+++ DOCUMENT EXCERPT

In [2]:
import pandas as pd
import numpy as np

In [3]:
# Generate Data
# This is an OR logic operation
# X1 | X2 | X1 or X2
# 0  | 0  | 0
# 1  | 0  | 1
# 1  | 1  | 1
# 0  | 1  | 1
data = pd.DataFrame({"x1":[0, 1, 1, 0],
                     "x2":[0, 0, 1, 1],
                     "y":[0, 1, 1, 1],})
X = data[["x1", "x2"]]
y = data["y"]

In [5]:
class LogisticRegression:
    def __init__(
        self,
        learning_rate=0.01,
        max_iter=100_000,
        tol=1e-4
    ):
        self.learning_rate = learning_rate
        self.max_iter = max_iter
        self.tol = tol

    def fit(self, X, y):
        '''
        Fit the model according to the given training data

        Parameters
        ----------
        X : {array-like, sparse matrix} of shape (n_samples, n_features)
            Training vector, where 'n_samples' is the number of samples and
            'n_features' is the number of features

        y : array-like of shape {n_samples, }
            Target vector relative to X 
        
        Returns
        -------
        self
            Fitted estimator
        '''
        # Update the data
        X = np.array(X).copy()
        y = np.array(y).copy()

        # Extract the data & feature size
        self.coef_ = np.zeros(self.n_features)
        self.intercept_ = 0

        # Tune the parameters
        for i in range(self.max_iter):
            # Make a new prediction
            y_pred = self.predict_proba(X)

            # Calculate the gradient
            grad_coef_ = -(y - y_pred).dot(X) / self.n_samples
            grad_intercept_ = -(y - y_pred).dot(np.ones(self.n_samples)) / self.n_samples

            # Update parameter
            self.coef_ -= self.learning_rate * grad_coef_ 
            self.intercept_ -= self.learning_rate * grad_intercept_

            # Break the itteration
            grad_stack_ = np.hstack((grad_coef_, grad_intercept_))

++++++

● **TASK**:
Please continue the logistic regression notebook code above, picking up right after its last line.

+++ RECORDS SHOWN

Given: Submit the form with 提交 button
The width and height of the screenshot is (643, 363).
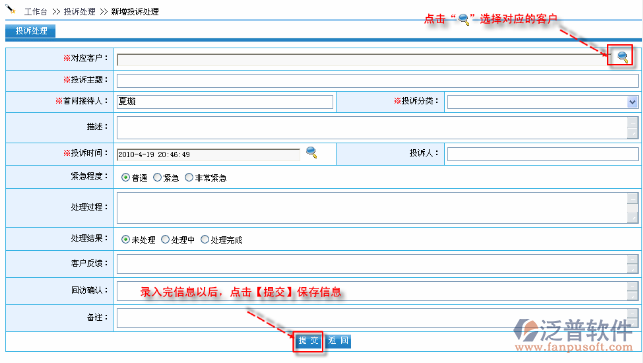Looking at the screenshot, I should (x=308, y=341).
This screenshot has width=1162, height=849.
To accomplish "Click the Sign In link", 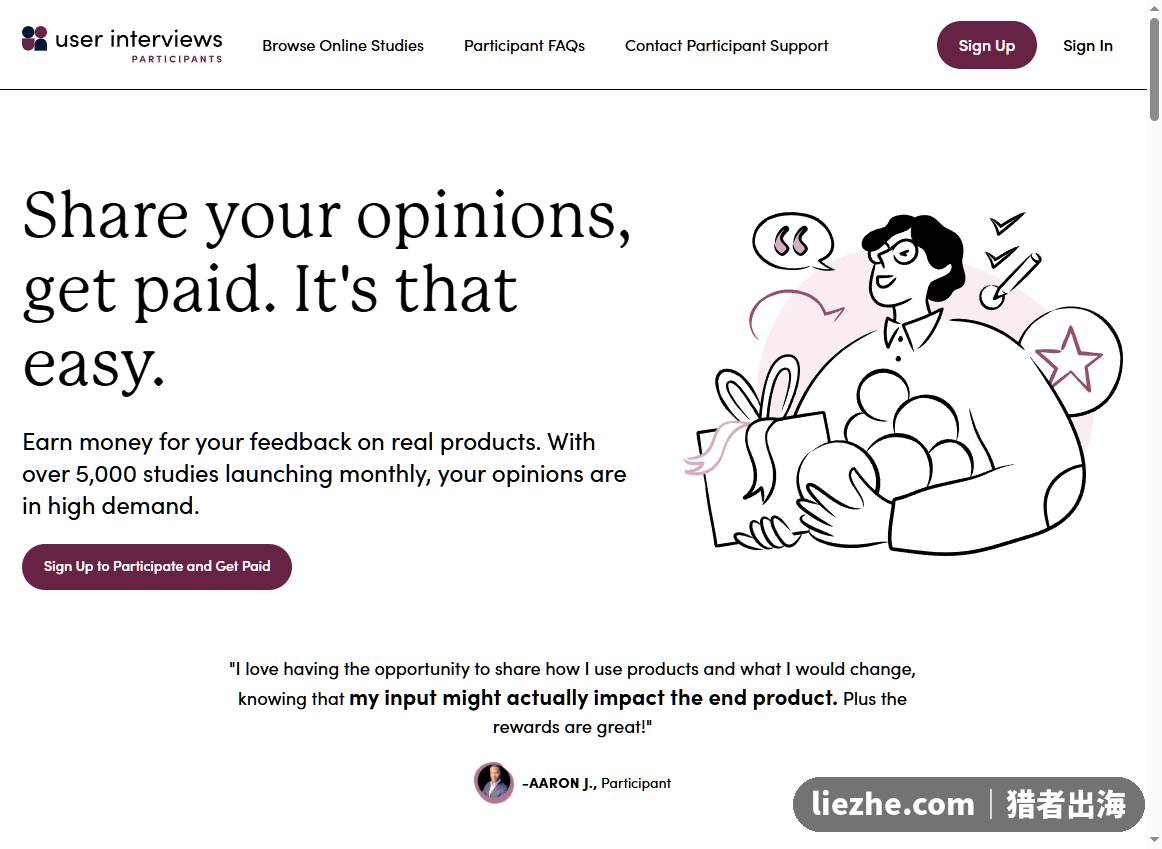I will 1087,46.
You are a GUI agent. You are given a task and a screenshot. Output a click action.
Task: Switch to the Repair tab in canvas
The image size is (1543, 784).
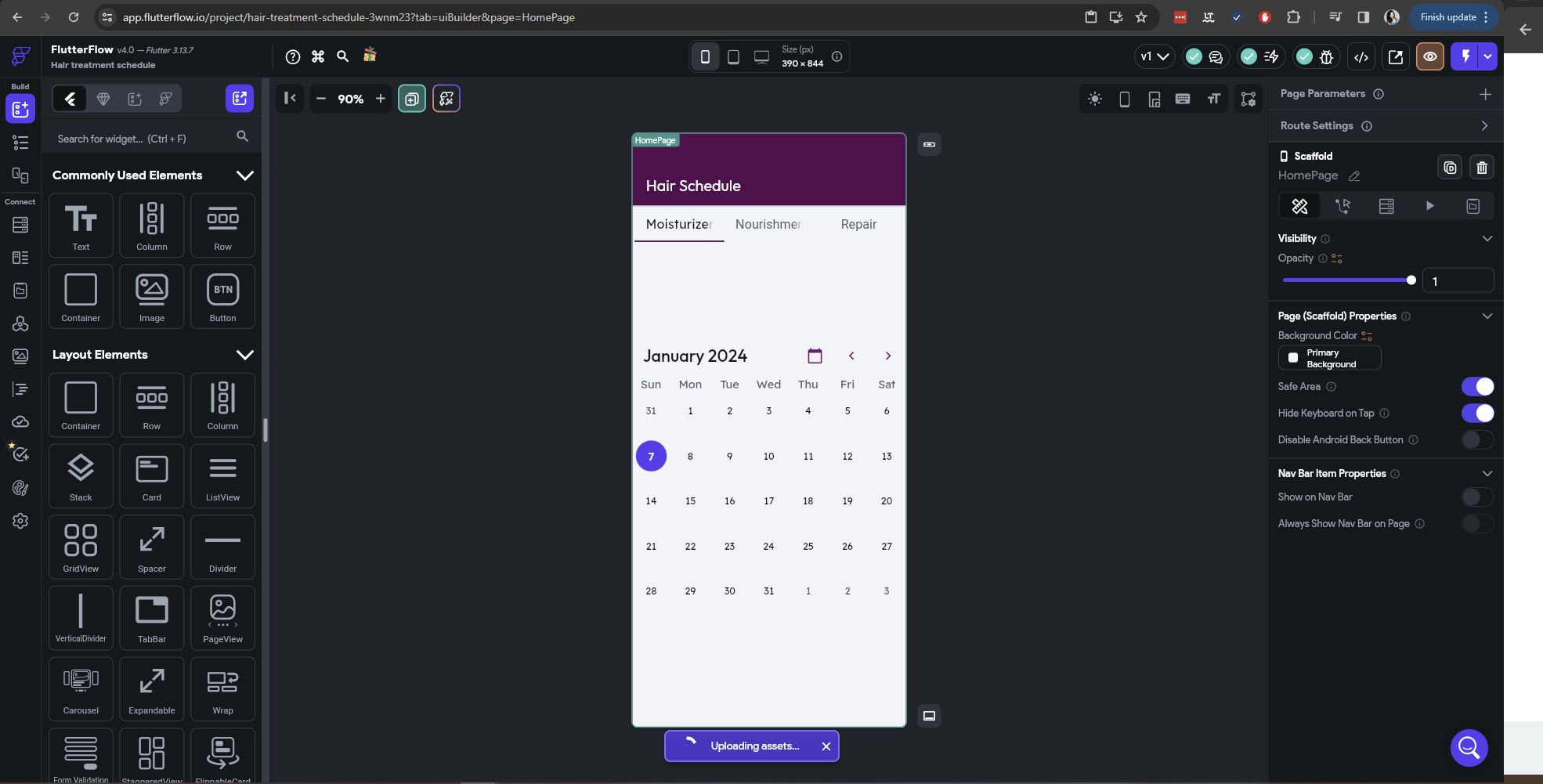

++++++
+++ RECORDS SHOWN

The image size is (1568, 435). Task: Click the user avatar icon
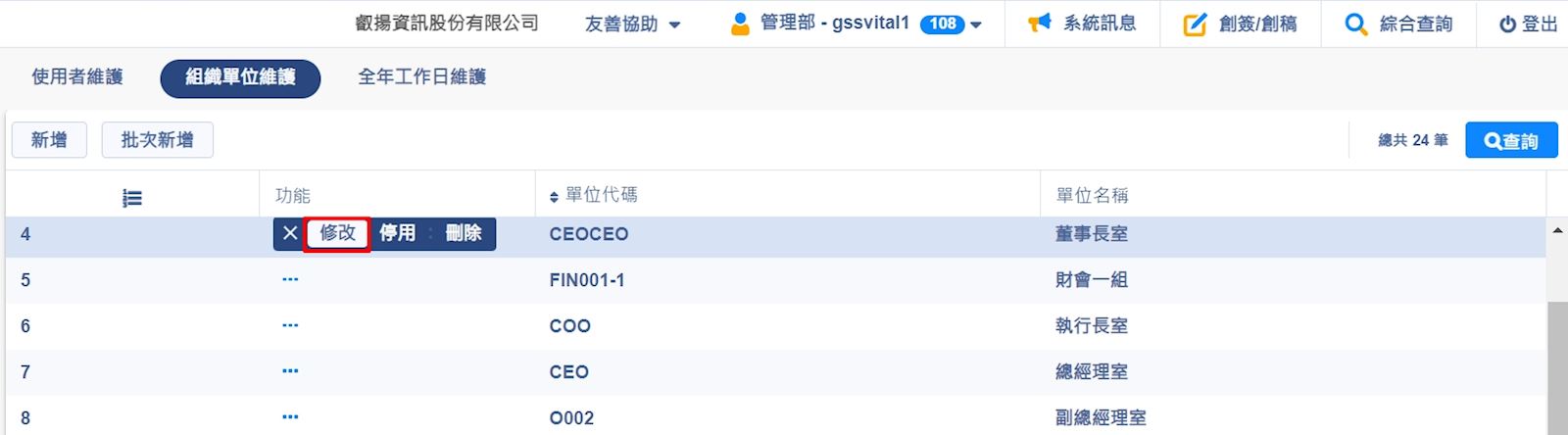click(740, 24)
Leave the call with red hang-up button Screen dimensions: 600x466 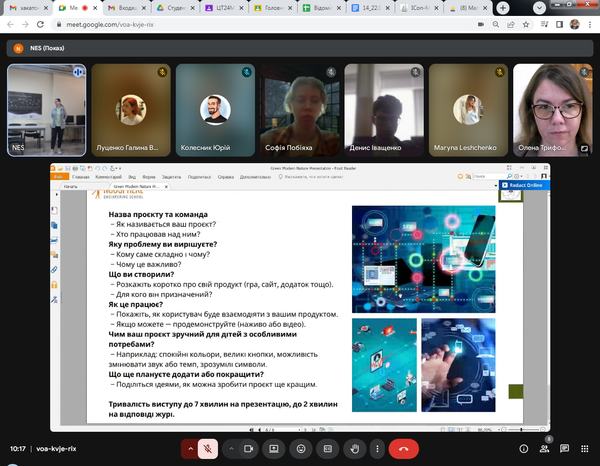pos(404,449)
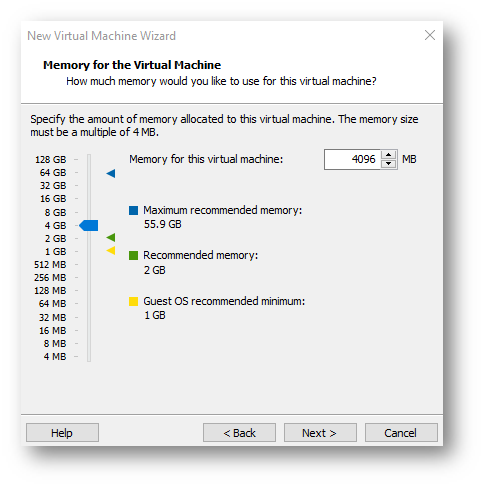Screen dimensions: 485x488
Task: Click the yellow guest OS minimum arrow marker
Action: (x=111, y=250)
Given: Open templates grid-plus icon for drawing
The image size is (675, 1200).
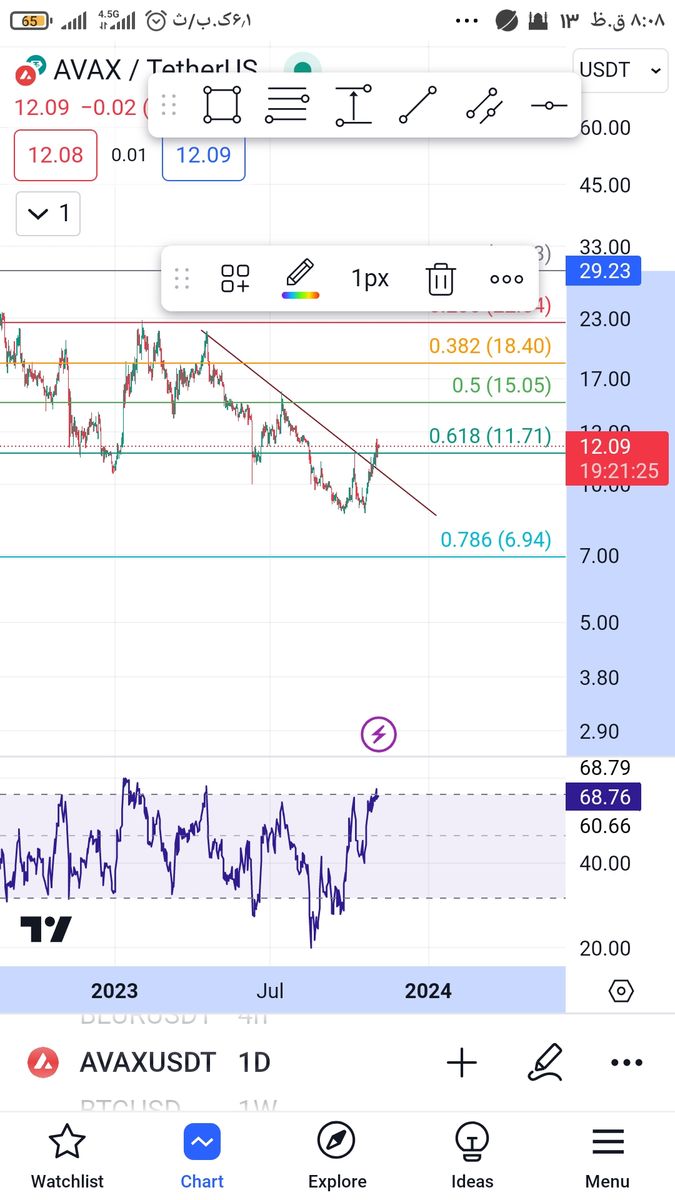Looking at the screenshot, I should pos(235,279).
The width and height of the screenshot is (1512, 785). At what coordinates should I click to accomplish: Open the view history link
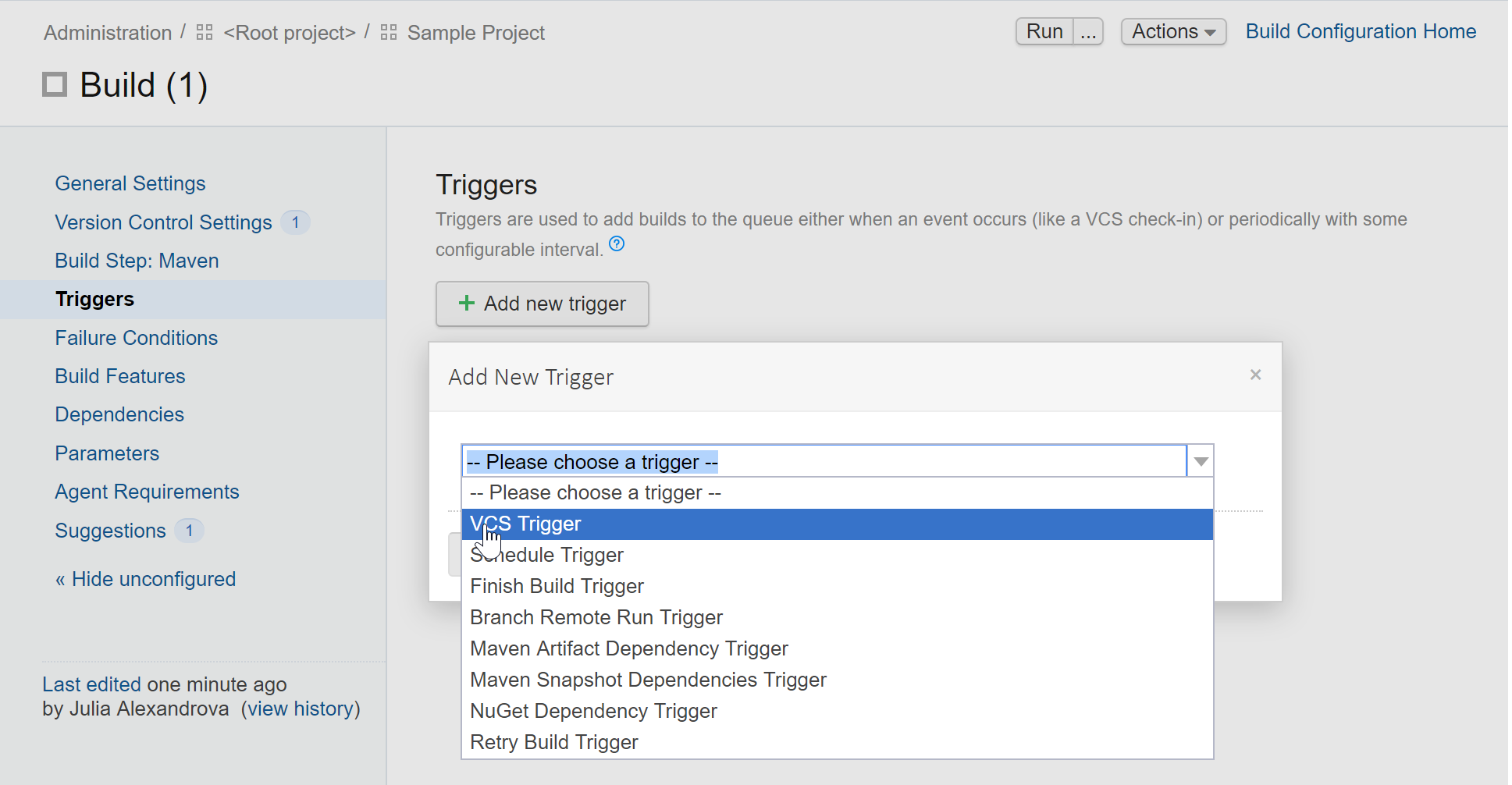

++++++

● **ANSWER TO THE TASK**:
            if all(np.abs(grad_stack_) < self.tol):
                break

    def predict_proba(self, X):
        """"
        Probability estimates.
        Parameters
        ----------
        X : array-like of shape (n_samples, n_features)
            Vector to be scored, where 'n_samples' is the number of samples and
            'n_features' is the number of features

        Returns
        -------
        proba : array-like of shape (n_samples,)
            Returns of the probability of the samples for each class in the model,
                 
        """
        # Calculate the log odds
        logits = np.dot(X, self.coef_) + self.intercept_

        # Calculate the probability using sigmoid function
        # sigmoid (x) = 1 / ( 1 + e ^(x))
        proba = 1. / (1 + np.exp(-logits))

        return proba
    


In [6]:
clf = LogisticRegression()
clf.fit(X,y)

AttributeError: 'LogisticRegression' object has no attribute 'n_features'

In [7]:
clf.predict_proba(X)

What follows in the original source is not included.